DNS Authentication with Microsoft DNS Server


So we have multiple internal servers that we would like to protect through the LE certificates. Almost all of the public servers are protected through the webroot authentication method and it works great. However, for the internal servers DNS based authentication looks like the only solution that could be done in an automated fashion. We use Microsoft DNS server as our external DNS and I couldn’t find any tutorial or hook that can be used with this setup. Has anyone any experience with using Microsoft DNS and generating LE certificates in an automated way. Any help will be greatly appreciated. I can read manual or code but just need a starting point as I can’t find anything on this topic here. Thank you very much.

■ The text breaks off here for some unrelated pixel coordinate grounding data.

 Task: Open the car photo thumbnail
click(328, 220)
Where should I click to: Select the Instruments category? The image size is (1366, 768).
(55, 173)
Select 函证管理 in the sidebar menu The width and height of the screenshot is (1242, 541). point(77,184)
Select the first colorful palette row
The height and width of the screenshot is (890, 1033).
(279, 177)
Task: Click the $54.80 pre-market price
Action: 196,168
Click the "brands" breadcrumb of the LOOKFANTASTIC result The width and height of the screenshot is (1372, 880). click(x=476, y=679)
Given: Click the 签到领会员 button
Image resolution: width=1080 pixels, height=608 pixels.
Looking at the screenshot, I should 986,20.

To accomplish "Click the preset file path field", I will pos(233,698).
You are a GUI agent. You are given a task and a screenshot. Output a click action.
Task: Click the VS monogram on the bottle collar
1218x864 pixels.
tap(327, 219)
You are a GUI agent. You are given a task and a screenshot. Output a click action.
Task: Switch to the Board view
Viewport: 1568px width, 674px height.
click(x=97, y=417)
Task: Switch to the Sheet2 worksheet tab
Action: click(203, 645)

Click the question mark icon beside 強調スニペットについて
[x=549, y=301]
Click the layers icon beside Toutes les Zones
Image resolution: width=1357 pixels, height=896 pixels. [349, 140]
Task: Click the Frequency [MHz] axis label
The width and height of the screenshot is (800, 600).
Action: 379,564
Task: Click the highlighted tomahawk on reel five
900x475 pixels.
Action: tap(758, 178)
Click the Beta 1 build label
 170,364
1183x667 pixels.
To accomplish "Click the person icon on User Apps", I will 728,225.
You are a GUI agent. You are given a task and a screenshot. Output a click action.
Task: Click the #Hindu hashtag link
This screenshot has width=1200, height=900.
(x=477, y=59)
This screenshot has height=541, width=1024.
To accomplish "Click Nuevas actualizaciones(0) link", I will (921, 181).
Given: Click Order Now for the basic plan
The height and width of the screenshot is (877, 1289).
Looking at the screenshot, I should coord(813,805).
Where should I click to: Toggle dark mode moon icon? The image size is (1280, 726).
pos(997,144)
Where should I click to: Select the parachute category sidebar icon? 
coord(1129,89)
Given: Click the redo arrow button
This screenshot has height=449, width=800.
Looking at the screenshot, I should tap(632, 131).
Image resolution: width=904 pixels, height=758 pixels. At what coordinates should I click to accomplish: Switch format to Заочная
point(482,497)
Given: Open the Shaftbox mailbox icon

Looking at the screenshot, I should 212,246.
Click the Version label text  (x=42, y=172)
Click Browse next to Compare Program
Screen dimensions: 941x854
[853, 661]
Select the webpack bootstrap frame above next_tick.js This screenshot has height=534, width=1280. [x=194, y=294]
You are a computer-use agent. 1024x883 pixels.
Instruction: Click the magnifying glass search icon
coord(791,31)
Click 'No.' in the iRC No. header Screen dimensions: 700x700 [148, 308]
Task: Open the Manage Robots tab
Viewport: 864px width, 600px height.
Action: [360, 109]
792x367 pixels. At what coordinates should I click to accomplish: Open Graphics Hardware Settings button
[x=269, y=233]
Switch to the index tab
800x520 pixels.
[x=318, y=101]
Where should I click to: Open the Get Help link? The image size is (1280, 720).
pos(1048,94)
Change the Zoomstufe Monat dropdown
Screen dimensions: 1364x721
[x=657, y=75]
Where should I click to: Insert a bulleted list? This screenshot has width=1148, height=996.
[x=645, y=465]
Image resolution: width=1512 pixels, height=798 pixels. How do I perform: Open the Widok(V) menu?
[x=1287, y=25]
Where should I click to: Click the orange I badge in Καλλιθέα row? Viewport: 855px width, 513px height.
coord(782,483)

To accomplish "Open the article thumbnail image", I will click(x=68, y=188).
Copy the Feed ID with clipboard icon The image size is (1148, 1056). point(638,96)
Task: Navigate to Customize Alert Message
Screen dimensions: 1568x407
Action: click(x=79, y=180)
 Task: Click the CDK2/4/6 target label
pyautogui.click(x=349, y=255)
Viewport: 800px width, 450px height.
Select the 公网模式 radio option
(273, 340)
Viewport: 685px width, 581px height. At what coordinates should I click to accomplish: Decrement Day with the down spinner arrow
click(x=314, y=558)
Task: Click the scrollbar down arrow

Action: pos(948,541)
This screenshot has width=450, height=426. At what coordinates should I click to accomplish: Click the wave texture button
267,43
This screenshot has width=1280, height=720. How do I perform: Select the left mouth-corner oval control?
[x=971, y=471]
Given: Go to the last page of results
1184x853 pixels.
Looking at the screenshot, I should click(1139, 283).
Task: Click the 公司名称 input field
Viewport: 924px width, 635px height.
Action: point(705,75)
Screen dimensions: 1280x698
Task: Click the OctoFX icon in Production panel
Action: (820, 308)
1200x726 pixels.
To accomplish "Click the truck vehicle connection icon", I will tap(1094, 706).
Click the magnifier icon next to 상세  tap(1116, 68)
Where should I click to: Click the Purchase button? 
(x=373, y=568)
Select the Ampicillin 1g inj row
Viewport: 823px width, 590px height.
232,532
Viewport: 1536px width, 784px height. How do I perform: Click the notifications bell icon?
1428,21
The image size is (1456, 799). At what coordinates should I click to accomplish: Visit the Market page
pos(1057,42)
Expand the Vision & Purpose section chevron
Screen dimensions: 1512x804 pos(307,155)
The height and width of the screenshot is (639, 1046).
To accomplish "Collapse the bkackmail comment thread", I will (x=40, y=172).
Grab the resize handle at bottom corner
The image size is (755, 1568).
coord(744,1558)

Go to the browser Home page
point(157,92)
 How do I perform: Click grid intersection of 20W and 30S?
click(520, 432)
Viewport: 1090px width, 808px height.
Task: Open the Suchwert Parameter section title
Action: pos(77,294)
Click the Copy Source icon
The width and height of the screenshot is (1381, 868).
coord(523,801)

DNS Verification Automated with ZeroSSL's Crypt::LE for Windows

Unfortunately I do not have access to Microsoft DNS server to run the tests, but if the command line interface (in the form of ‘dnscmd’) is available, then it should be doable. ZeroSSL client for example can be installed on Windows (it has been tested with both Strawberry Perl and ActiveState Perl). It has integration options allowing you to hook into the challenge process and the completion process (see details).

So, if dnscmd available, then you could add records with:

dnscmd [<ServerName>] /recordadd <ZoneName> <NodeName> <RRType> <RRData>

and remove them with

dnscmd <ServerName> /recorddelete <ZoneName> <NodeName> <RRType> <RRData>[/f]

Dnscmd docs.

That means for integration with this, you would just need to modify the code for “handle_challenge_dns” in the provided Crypt::LE::Challenge::Simple module and “complete” in the Crypt::LE::Complete::Simple module, by executing dnscmd from those (to add a record in the former and to remove in the latter). Executing the external commands in Perl is a very simple task.

I hope that might be helpful.


Thank you very much for the suggestion. This indeed look promising. The integration also looks quite simple. I am doing to try this (in three days, been on the road for an engagement) and will report back. Really appreciate your help.


This topic was automatically closed 30 days after the last reply. New replies are no longer allowed.